The earnings season is in full swing with 16% of the S&P 500 having reporting earnings. So far numbers are beating expectations in the US and the growth numbers are quite decent with strong performance from the IT and Communication sectors. The 12-month rolling S&P 500 EBITDA per share growth is 5.6% in a clear stabilization phase (European companies EBITDA growth is 3.5% in Q4) with only 1.2%-pts of the gain coming from share buybacks. This robust profit growth suggest that S&P 500 is still having a high equity risk premium relative to the historical average as interest rates remain low. The S&P 500 robustness on profit growth is related to the fact that the IT sector now accounts for 24% of the index and if you add the Media & Entertainment group then 32% of the S&P 500 Index is based off digital powerhouses extracting huge profits from strong global market positions. In some respect the S&P 500 is no longer representing the “true” state of the large US equity market.
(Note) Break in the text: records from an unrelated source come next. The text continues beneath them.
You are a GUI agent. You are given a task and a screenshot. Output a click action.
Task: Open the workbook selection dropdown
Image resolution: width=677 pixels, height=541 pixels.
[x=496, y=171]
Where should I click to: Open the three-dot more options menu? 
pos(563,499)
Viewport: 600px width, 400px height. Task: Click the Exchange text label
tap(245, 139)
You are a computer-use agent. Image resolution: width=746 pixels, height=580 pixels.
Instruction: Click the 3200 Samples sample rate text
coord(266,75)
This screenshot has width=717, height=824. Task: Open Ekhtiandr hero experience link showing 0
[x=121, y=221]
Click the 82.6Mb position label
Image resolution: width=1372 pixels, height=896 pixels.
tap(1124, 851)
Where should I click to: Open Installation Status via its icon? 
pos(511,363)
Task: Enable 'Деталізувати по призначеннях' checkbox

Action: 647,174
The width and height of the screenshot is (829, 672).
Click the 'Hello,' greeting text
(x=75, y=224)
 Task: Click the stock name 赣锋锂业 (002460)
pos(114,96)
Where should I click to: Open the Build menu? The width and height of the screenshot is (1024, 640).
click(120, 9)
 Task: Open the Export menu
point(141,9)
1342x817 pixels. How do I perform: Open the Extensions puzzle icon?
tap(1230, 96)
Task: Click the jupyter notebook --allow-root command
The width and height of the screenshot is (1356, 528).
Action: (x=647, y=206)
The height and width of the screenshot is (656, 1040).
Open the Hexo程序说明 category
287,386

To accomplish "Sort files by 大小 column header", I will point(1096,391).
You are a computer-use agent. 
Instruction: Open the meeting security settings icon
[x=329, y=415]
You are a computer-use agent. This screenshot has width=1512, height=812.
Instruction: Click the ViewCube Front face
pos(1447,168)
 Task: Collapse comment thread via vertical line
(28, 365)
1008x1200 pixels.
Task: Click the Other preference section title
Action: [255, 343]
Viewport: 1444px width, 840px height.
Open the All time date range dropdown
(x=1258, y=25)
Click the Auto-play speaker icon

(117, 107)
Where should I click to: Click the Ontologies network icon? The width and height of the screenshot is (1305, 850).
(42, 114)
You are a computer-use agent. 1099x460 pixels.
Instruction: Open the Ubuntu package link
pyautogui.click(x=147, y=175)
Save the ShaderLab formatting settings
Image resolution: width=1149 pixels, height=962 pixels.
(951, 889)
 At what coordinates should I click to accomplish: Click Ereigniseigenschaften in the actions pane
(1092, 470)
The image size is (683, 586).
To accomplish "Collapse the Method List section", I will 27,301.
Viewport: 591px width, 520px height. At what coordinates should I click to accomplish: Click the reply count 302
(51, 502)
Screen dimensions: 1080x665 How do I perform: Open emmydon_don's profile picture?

Buybacks in the S&P 500 Index slowed down in the first three quarters of 2019 but it is clear that the fourth quarter has seen an acceleration again reflecting the large cash generation surplus from large US companies. The relentless buybacks and the quasi monopolies dominating the key US indices will continue to fuel equities. The improved company fundamentals in Europe since early 2017 are also beginning to show up in the index divisor for the STOXX 600 Index which fell 0.7% in 2019 in a sign that European companies are now in a negative net equity financing position. This should bode well for European equities.
As the regular reader will know we are overweight European equities with a more neutral position on US equities as the 6% equity risk premium on European stocks relative to 5.1% US equity risk premium is attractive and especially if the EU increases the fiscal deficits over the years to fund the green transformation.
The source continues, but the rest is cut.